Lasciando da parte un attimo le professioni sanitarie, immaginiamo che dei poliziotti sfoghino tutto l’eccesso di rabbia accumulata e il senso di frustrazione su vittime, a caso, inermi. Tipo quanto accaduto alla scuola Diaz dopo il G8 di Genova. Oppure che un autotrasportatore dia di matto e sfoghi tutto lo stress accumulato verso ignari automobilisti che, per caso, lo incontrano lungo le strade percorse. Anche i bambini che subiscono maltrattamenti sono vittime casuali. Visionando gli spezzoni di video delle riprese delle camere posizionate dalle forze dell’ordine si può osservare che si tratta, semplicemente, di bambini, con i loro atteggiamenti e le loro peculiarità. Niente di più e niente di meno.

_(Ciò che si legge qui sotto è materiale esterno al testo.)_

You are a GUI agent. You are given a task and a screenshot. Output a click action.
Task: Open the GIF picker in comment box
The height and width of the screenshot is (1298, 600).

Il voler cercare a tutti i costi di ridimensionare quanto sta accadendo, considerando gli eventi come esempi isolati e non come un grave allarme sociale rischia di ingigantire il problema piuttosto che arginarlo. Poi succede che i genitori, esasperati, cercano di farsi giustizia da soli, cercano la vendetta e per trovarla usano a loro volta la violenza.

Ilaria Maggi de La via dei colori, lei stessa genitore di un bambino maltrattato a scuola, lancia un accorato appello affinché episodi del genere non si verifichino più: «non solo corriamo il rischio di inficiare il processo, che è la giusta sede per punire i maltrattamenti, ma incorriamo nel grave errore di non dare il buon esempio. I nostri bambini hanno già conosciuto la violenza e meritano da noi un esempio diverso». Eguali parole sarebbe stato utile ascoltare o leggere da tutti quegli operatori che si ritengono la parte buona del ben funzionante sistema scolastico nazionale e sarebbe stata già una ottima base di partenza per contrastare il fenomeno. Il persistente tentativo diffuso di minimizzare, di negare, di distrarre oltre a confermare una carenza o una mancanza addirittura di professionalità, non fa altro che alimentare il fuoco della rabbia e della frustrazione, di entrambe le posizioni.